Friday, April 10, 2009

Spring gardening and a peat alternative

First off, I apologize. I like to start each post with a nice photo. But I've been busy in the garden today, and am just sitting down with a coffee out on the back porch. And really, the yard is mostly dirt right now. Nicely raked dirt, but still, dirt.

Last year I prepared my first beds with peat moss and sheep manure. I expect they'll do very well. But I was uncomfortable buying so much peat. You see, peat is a non-renewable resource. There's quite a bit of it around. It grows in bogs up north. The bogs are fascinating places, teeming with wildlife, and I've enjoyed every minute of my life that I've spent among them. Yes, even with the blackflies.

But peat bogs form very slowly, over hundreds, even thousands of years. So I was quite happy to find an alternative, aptly named Beats Peat. I picked up a couple bricks at a home improvement store a couple blocks away. The stuff is made out of coconut husks, which are abundant and would otherwise be a waste product. In the garden, they work like peat moss, loosening the soil, absorbing moisture and providing the rich humus layer that's so neded, especially in one of my beds, which was mostly clay.

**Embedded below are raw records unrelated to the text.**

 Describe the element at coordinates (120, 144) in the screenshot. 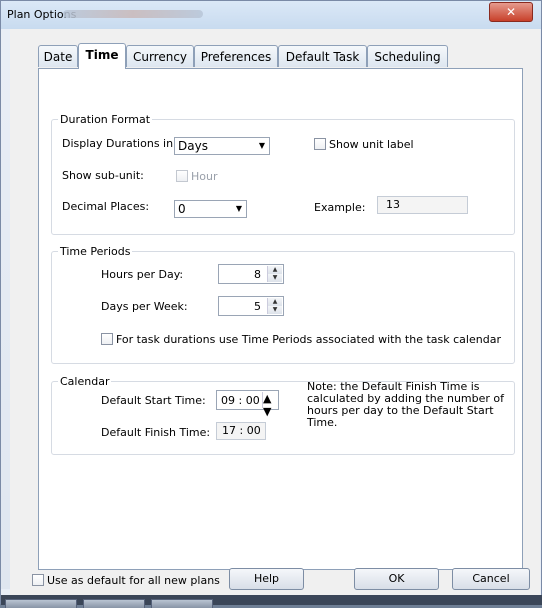

I see `display-durations-label: Display Durations in:` at that location.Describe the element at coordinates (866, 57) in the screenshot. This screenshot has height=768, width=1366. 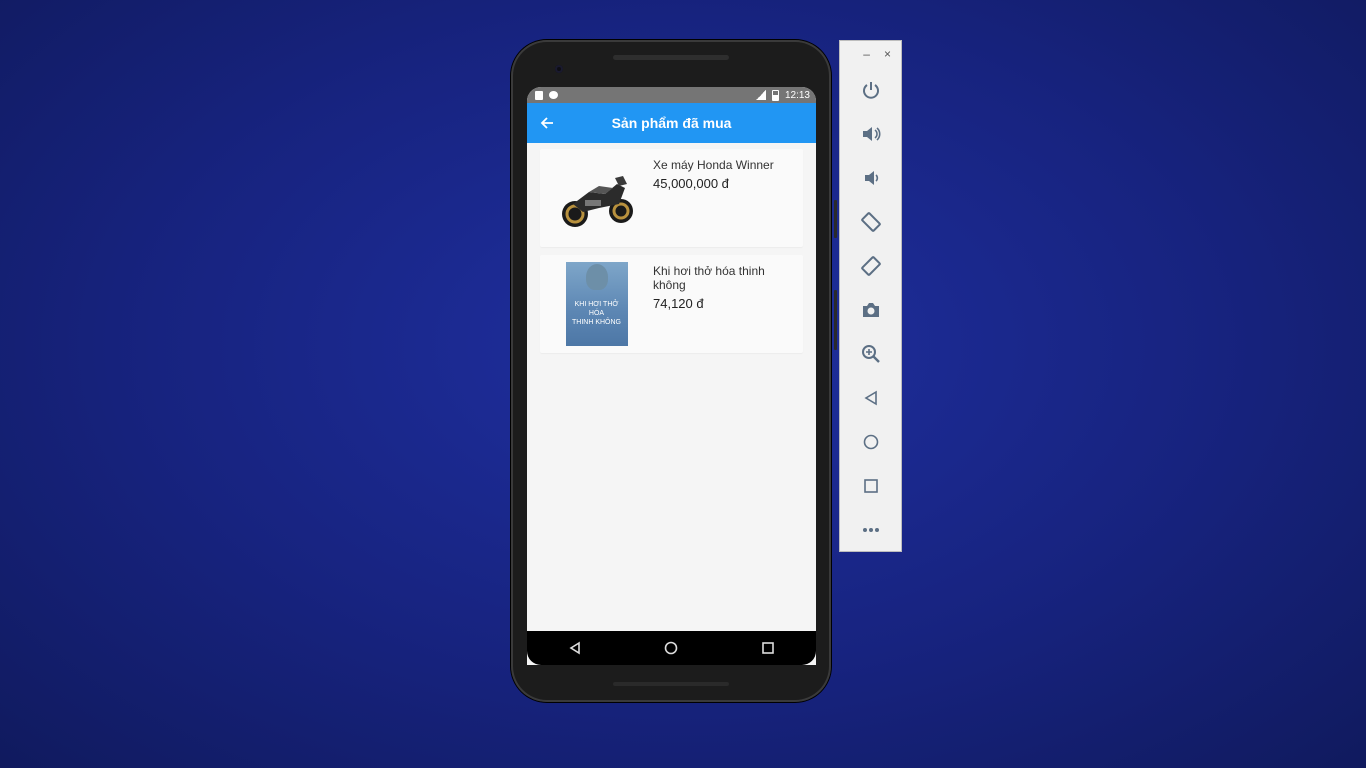
I see `minimize-button: –` at that location.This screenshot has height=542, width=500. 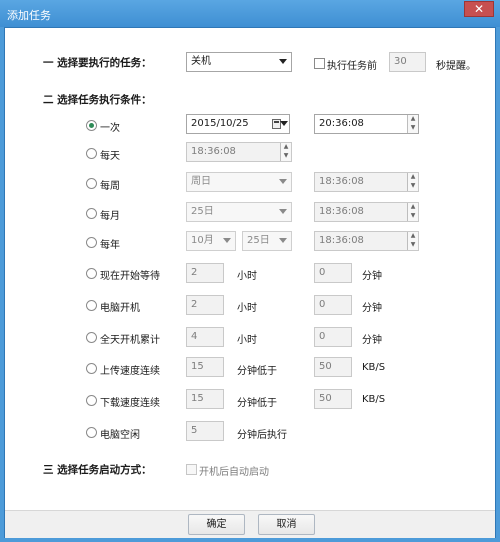 What do you see at coordinates (130, 404) in the screenshot?
I see `radio-download-label: 下载速度连续` at bounding box center [130, 404].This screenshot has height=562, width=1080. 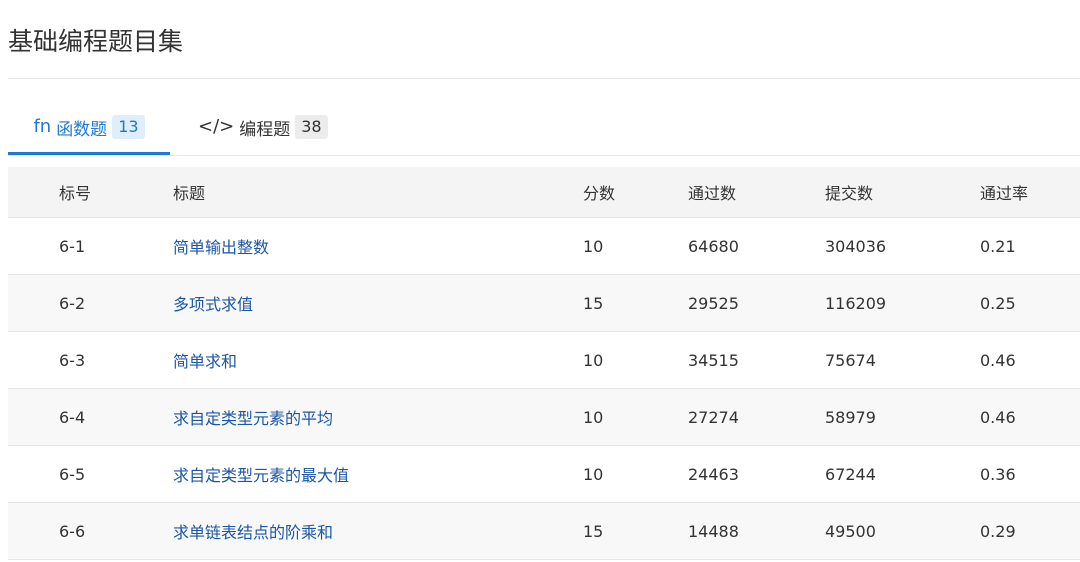 I want to click on table-row: 6-2 多项式求值 15 29525 116209 0.25, so click(x=544, y=303).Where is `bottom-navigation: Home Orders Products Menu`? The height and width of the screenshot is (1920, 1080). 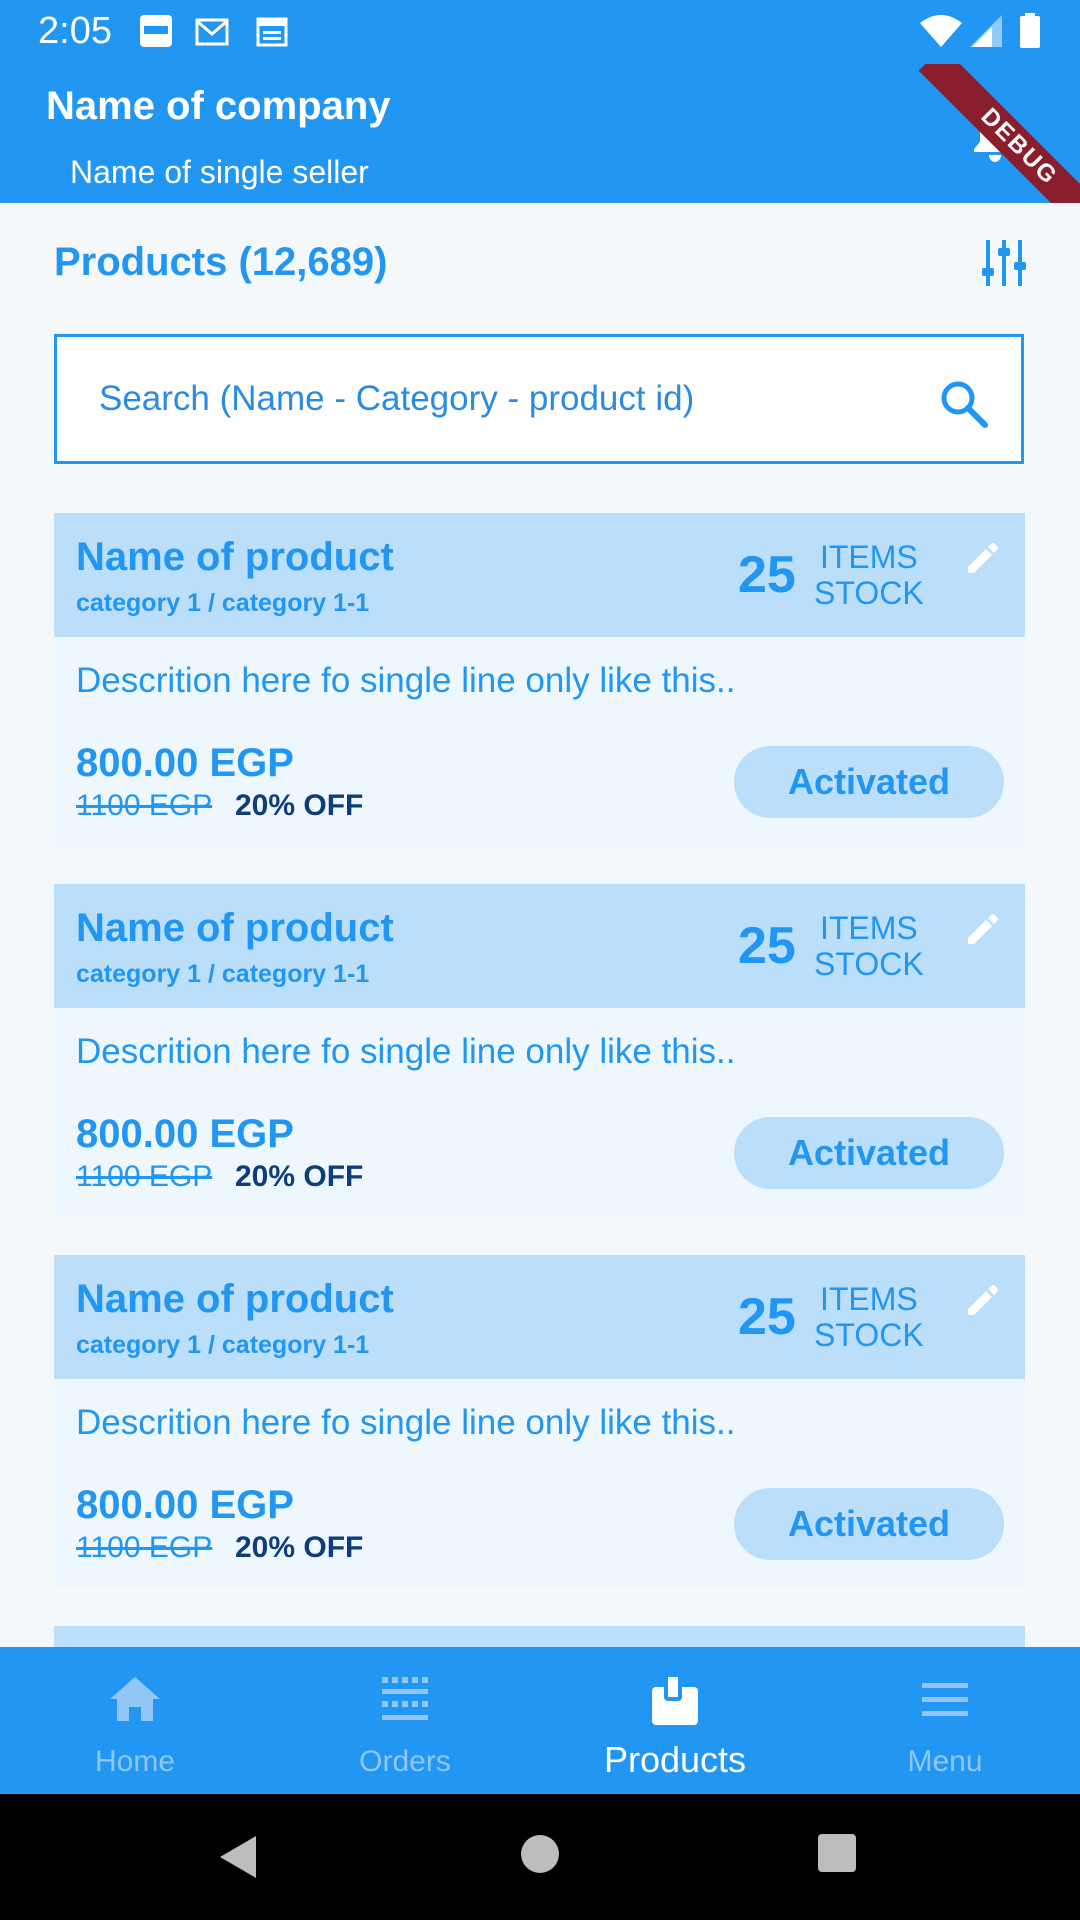
bottom-navigation: Home Orders Products Menu is located at coordinates (540, 1720).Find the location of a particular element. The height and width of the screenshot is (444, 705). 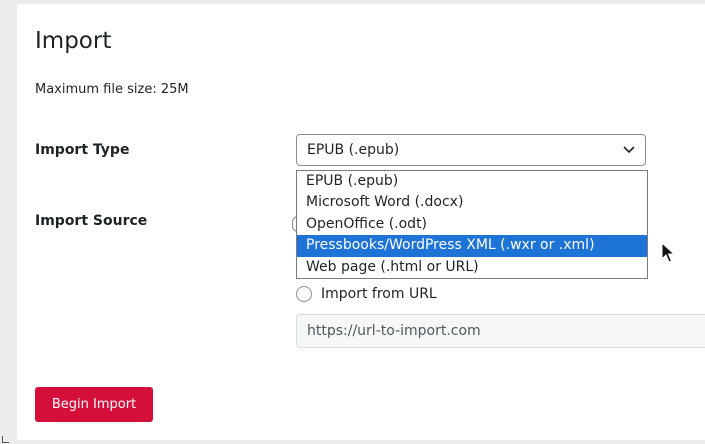

dropdown-option-docx: Microsoft Word (.docx) is located at coordinates (472, 202).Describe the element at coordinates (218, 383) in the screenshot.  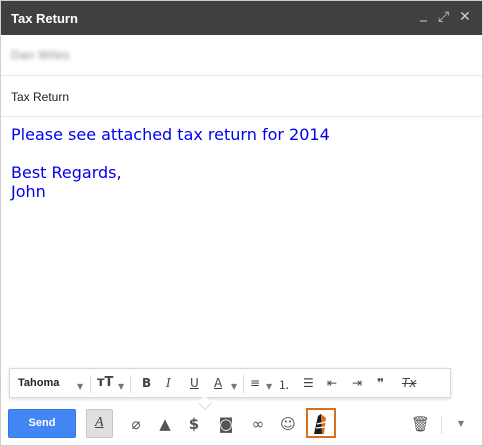
I see `text-color-icon: A` at that location.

Some of the other beds have been top dressed with a thin layer of straw and rabbit poo, thanks to Emma and Amanda, the bunnies who live upstairs. More of this is in the compost bin, which is working away very nicely. There are robins playing on top of it right now (a sure sign of spring).

Weather permitting, I'll plant my first outdoor seeds tomorrow: peas, fava beans, radishes and arugula. Inside, some 300 seedlings are growing happily, just waiting until it's save to go outside. And the garlic that Graham and I planted last fall is doing very well. It's planted in rings around the roses, as it's supposed to be a good companion plant.

Today's work mostly involved putting a strip of chicken wire along the bottom of the fence. This is an effort to annoy the raccoons. I have no delusions about keeping them out, but at least I'll make 'em work to get my veg! As for the squirrels, well, we'll see.